Tinta Media – Pusat pelaporan Analisis Transaksi Keuangan (PPATK), menemukan transaksi judi online atau judol yang mengejutkan dilakukan oleh anak-anak berusia 10 tahun di Indonesia. Ketua PPATK, Ivan Yustiavandana menyebutkan bahwa data kuartal I-2025 yang dikumpulkan PPATK memperlihatkan jumlah deposit yang dilakukan oleh para pemain yang berusia 10-16 tahun lebih dari Rp2,2 miliar. Kemudian, usia 17-19 mencapai Rp47,9 miliar, dan deposit yang tertinggi usia antara 31-40 tahun mencapai Rp2,5 triliun.

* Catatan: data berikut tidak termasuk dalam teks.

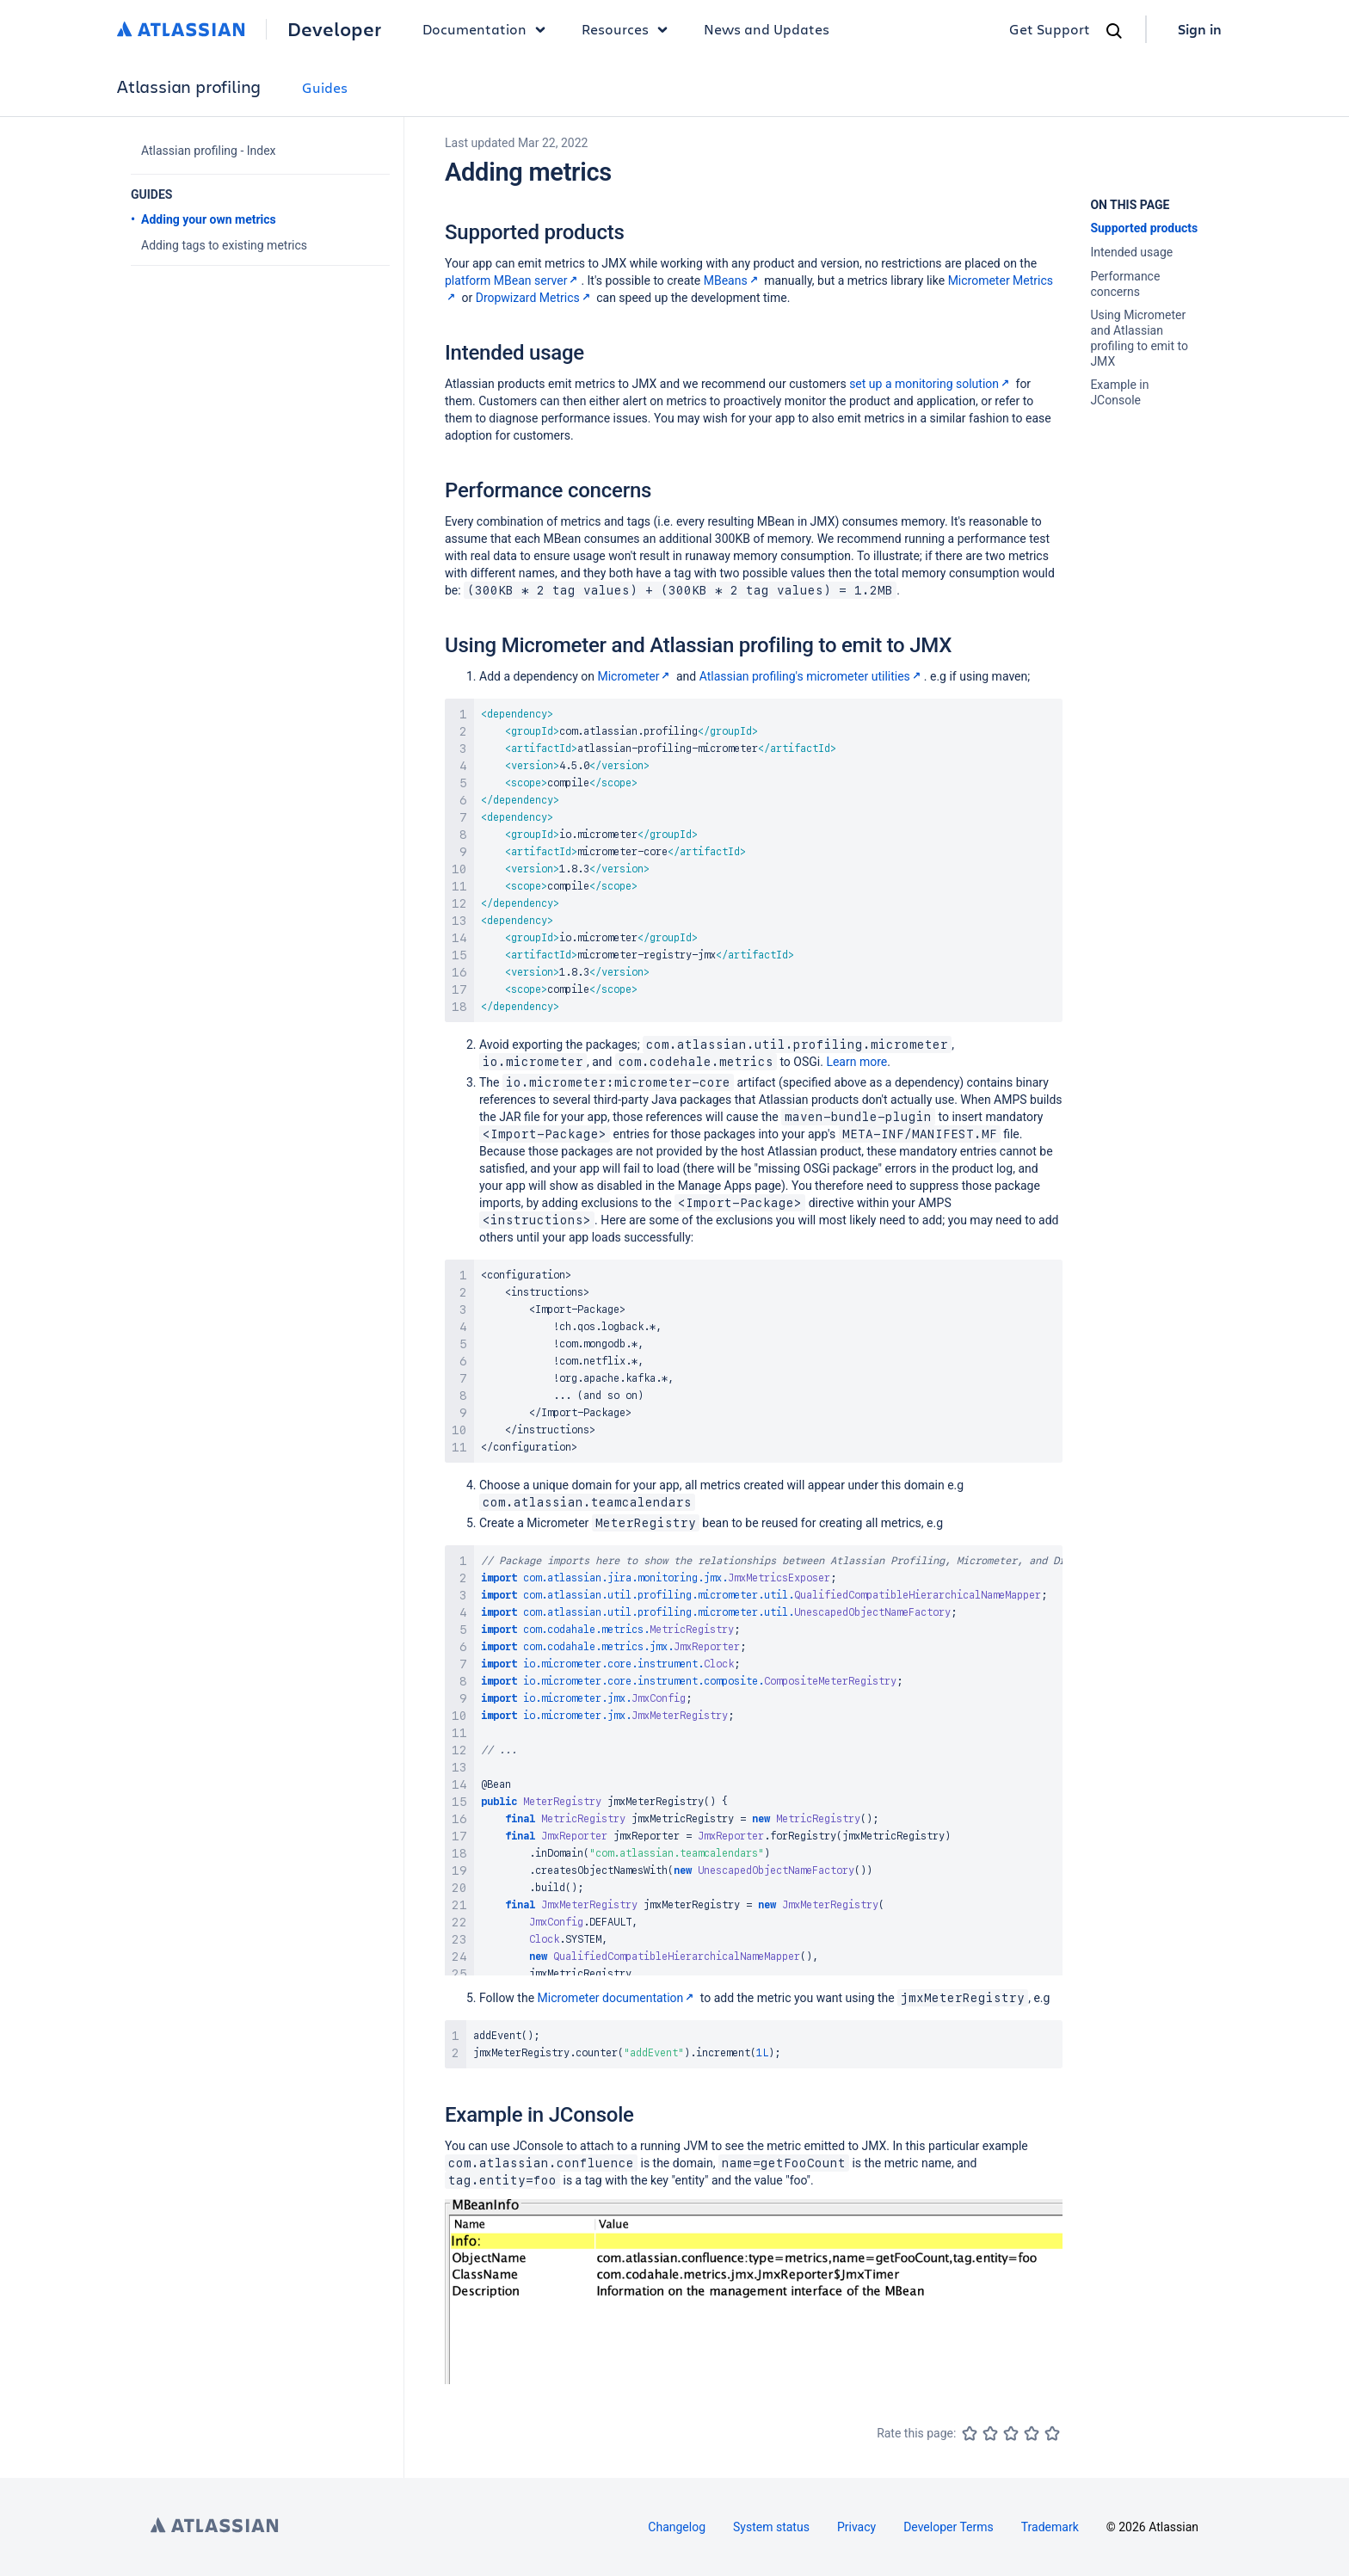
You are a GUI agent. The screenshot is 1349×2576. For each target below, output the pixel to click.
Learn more (856, 1062)
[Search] (1114, 31)
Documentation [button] (488, 29)
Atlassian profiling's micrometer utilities (811, 676)
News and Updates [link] (766, 29)
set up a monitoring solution (931, 384)
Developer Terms (948, 2527)
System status (771, 2527)
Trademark (1050, 2527)
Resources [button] (629, 29)
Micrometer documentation (618, 1998)
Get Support (1049, 29)
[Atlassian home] (181, 29)
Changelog (676, 2527)
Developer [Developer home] (334, 29)
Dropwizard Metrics (535, 298)
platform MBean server (513, 280)
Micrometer (635, 676)
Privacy (856, 2527)
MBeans (732, 280)
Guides (325, 87)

Angka-angka tersebut bukan hanya sebuah angka, melainkan dampak sosial dari kecanduan judi online ini. Dampak tersebut antara lain adanya konflik rumah tangga, prostitusi, pinjaman online, dll. Ivan juga mengatakan bahwa judol ini menyerang semua kalangan usia masyarakat Indonesia. Akan tetapi, kelompok yang banyak diincar, yakni dari Kalangan usia 20-30 tahun dengan jumlah 396 ribu orang. Adapun 395 ribu orang yang berusia 31-40 tercatat sebagai pemain judi online. Sementara, usia dibawah 17 tahun sekitar 400 orang.
Analisis Permasalahan
Saat ini, anak-anak tumbuh di lingkungan yang sangat lekat dengan teknologi. Dunia digital tidak lagi menjadi hal asing bagi mereka, melainkan sudah menjadi bagian dari keseharian. Akses terhadap internet, media sosial dan berbagai aplikasi digital sangat mudah diperoleh, bahkan anak-anak usia dini.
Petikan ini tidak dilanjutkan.